El caudillismo es un fenómeno histórico, social y político recurrente en la América Latina del siglo XIX, que una y otra vez desembocó en férreas y represivas dictaduras. Para el caudillo la oposición era concebida como el enemigo al que había que destruir. Aunque es necesario reconocer que algunos caudillos de América Latina dieron, en su momento, paso a formas organizativas del Estado, propias de las repúblicas democráticas e independientes, posicionándose de manera un tanto críticas ante el neocolonialismo, con el apoyo, eso sí, de las clases consentidamente enriquecidas.
Para calificar a un dirigente político de caudillo habría que dejar bien establecido que éste asienta su poder en cierta adhesión muy permisiva de la ciudadanía, y, por tanto, en la consiguiente falta de asideros cívicos, propios de una sociedad profundamente jerarquizada y fragmentada. El caudillo no promueve ni desarrolla ninguna conciencia ciudadana.
Cabe señalar que el caudillismo ha sido posible gracias al inexistente consenso político. Por eso el caudillo necesita aliados obedientes, no deliberantes. Esa es precisamente la razón por la que se ve tentado a deponer y suplantar a los gobernantes legítimos y ha autoproclamarse “Presidente” o cosa parecida, y por la cual en un breve o largamente calculado plazo convoca a elecciones en las que, curiosamente, es elegido “Presidente Constitucional”.
Este modelo fue el seguido por los caudillos en México –Santa Anna, Díaz-; en Chile –Carrera- ; en Argentina –Rosas-; en Colombia –Alcántara, Gaitán-; en Honduras –Carías. En todos estos casos no encontramos gobiernos arraigados en una ciudadanía que se entienda a sí misma como un conjunto de individuos con intereses comunes a su comunidad política.
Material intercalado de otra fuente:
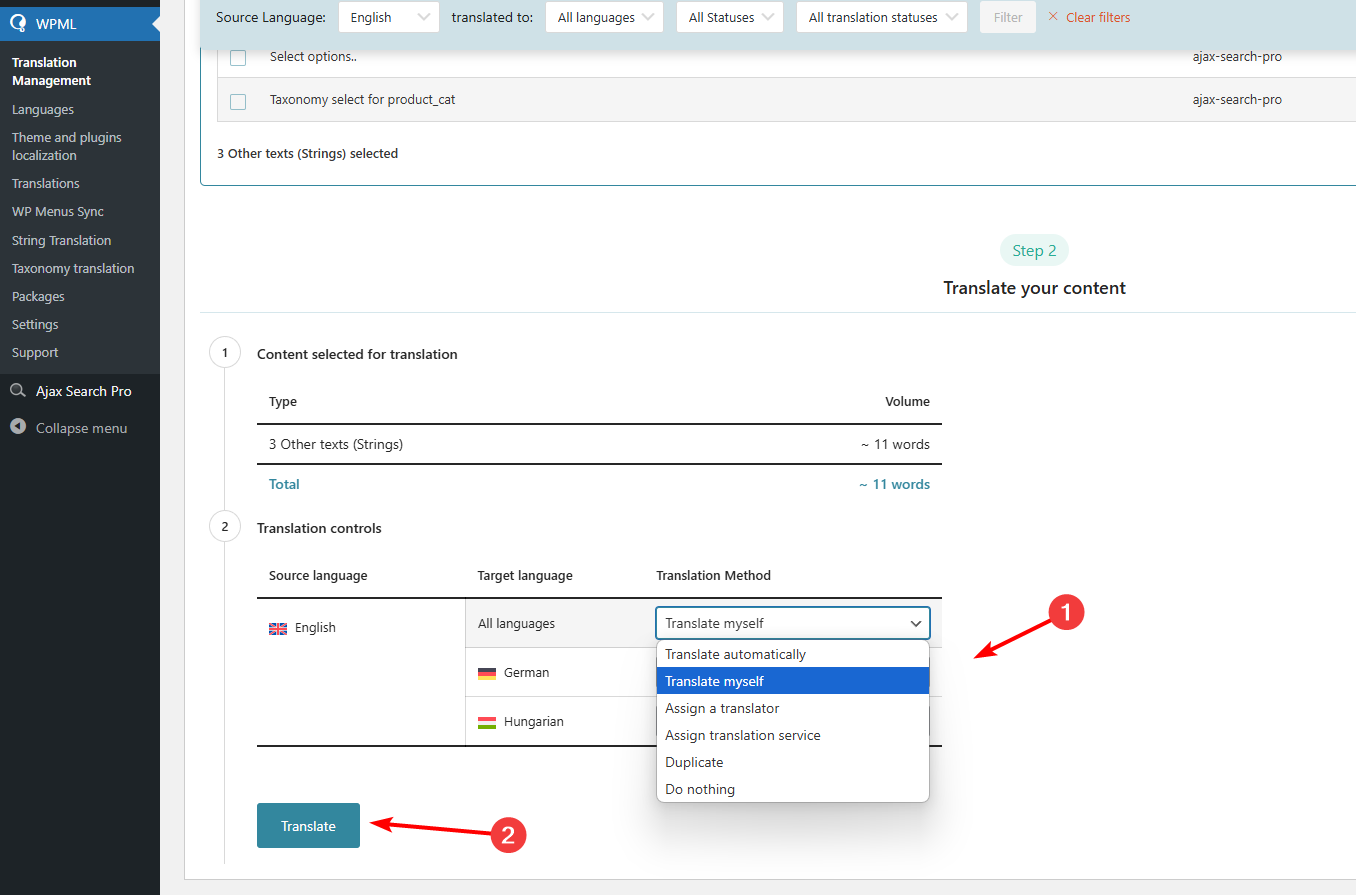This screenshot has height=895, width=1356.
Task: Select the 'Assign a translator' option
Action: click(722, 708)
Su inestabilidad está determinada justamente por su escasa base social.
El caudillismo ha sido la respuesta de los grupos de poder carentes de un amplio apoyo y reconocimiento social. Para sus adalides y sus cómplices es caldo de cultivo un Estado desorganizado y caótico, sin definidos y validados planes de conducción administrativa.
Para este tipo de gobernante la autoridad y el mando se imponen y se ejercen a través de la fuerza. Procura deslegitimar al mandatario que le antecedió para reacomodar las políticas de Estado del modo que mejor le conviene, en busca, a toda costa, de su beneficio personal y del bando que lo sostiene. Sin duda alguna, el caudillo es juez y parte de una estratagema política que promueve la exclusión, el despotismo, el autoritarismo y el escarnio mediático de sus adversarios.
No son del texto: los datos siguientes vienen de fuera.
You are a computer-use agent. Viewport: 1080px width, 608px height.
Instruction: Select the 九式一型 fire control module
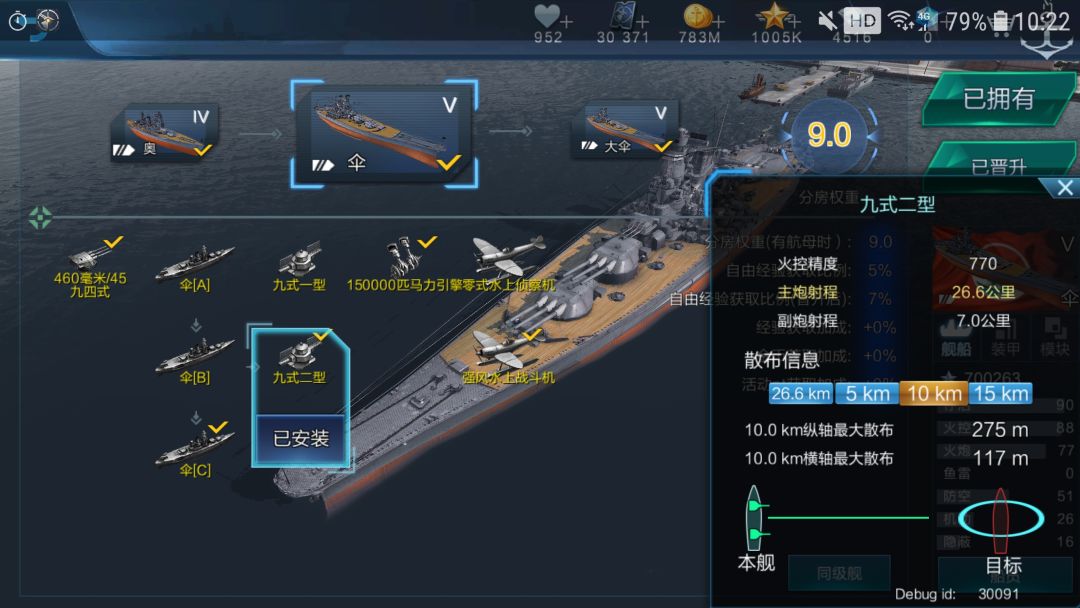(299, 267)
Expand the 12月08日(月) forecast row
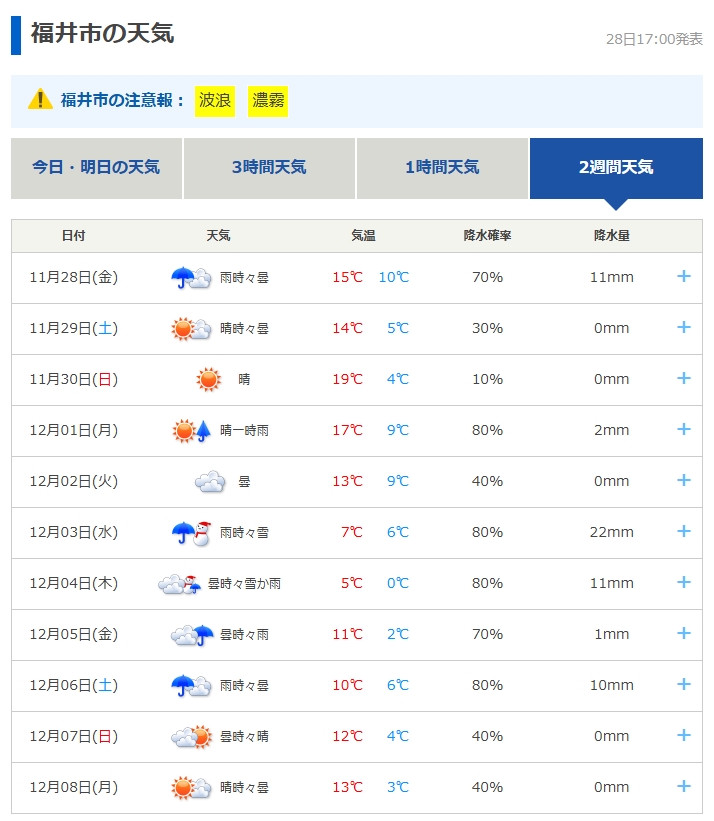 [x=684, y=786]
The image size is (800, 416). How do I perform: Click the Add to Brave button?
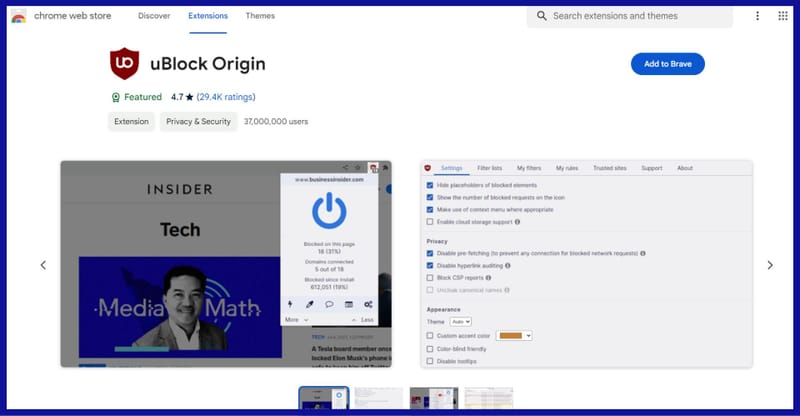pyautogui.click(x=667, y=64)
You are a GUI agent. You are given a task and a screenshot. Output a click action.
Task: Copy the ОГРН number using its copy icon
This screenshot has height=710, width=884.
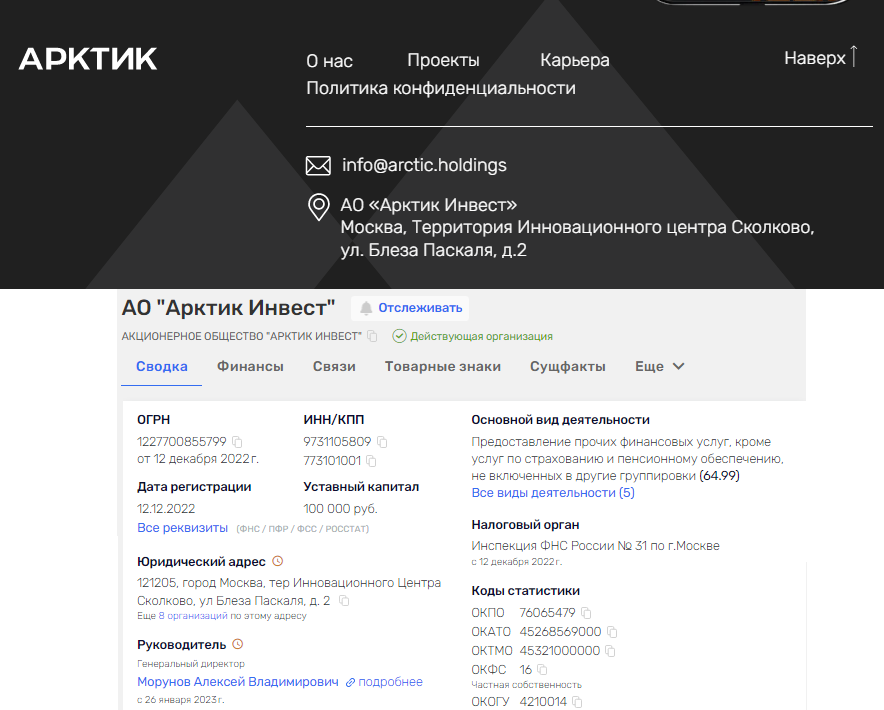coord(235,441)
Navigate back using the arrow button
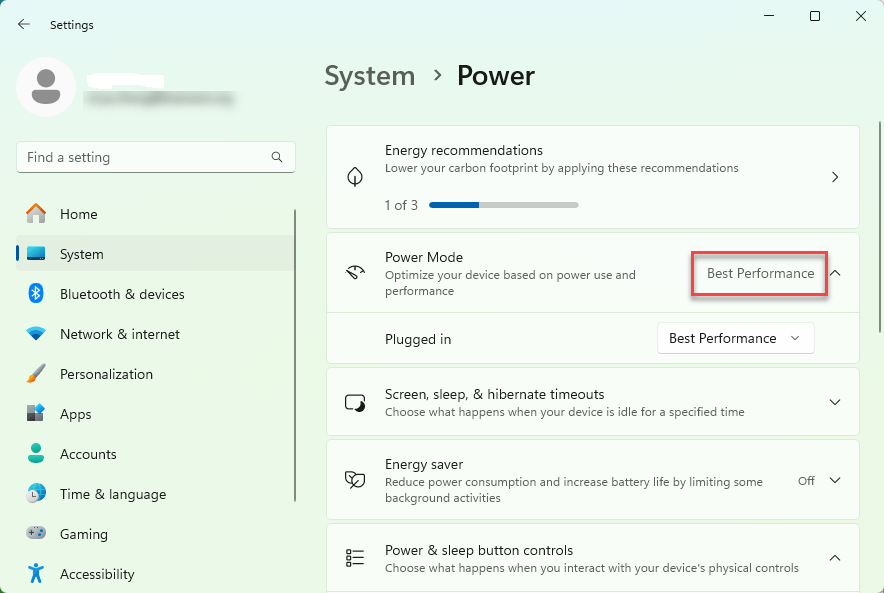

Para el caudillo es fundamental reforzar el chauvinismo , la pasión patriotera, a fin de aislar del concierto de las naciones al débil y desorganizado Estado que regenta. De esa manera, en solitario –desde su ansiada “soledad del poder”- maneja a su antojo los intereses de la nación y decreta un orden social que sólo beneficia a unos pocos, a la clientela política que lo reverencia y consagra como tal.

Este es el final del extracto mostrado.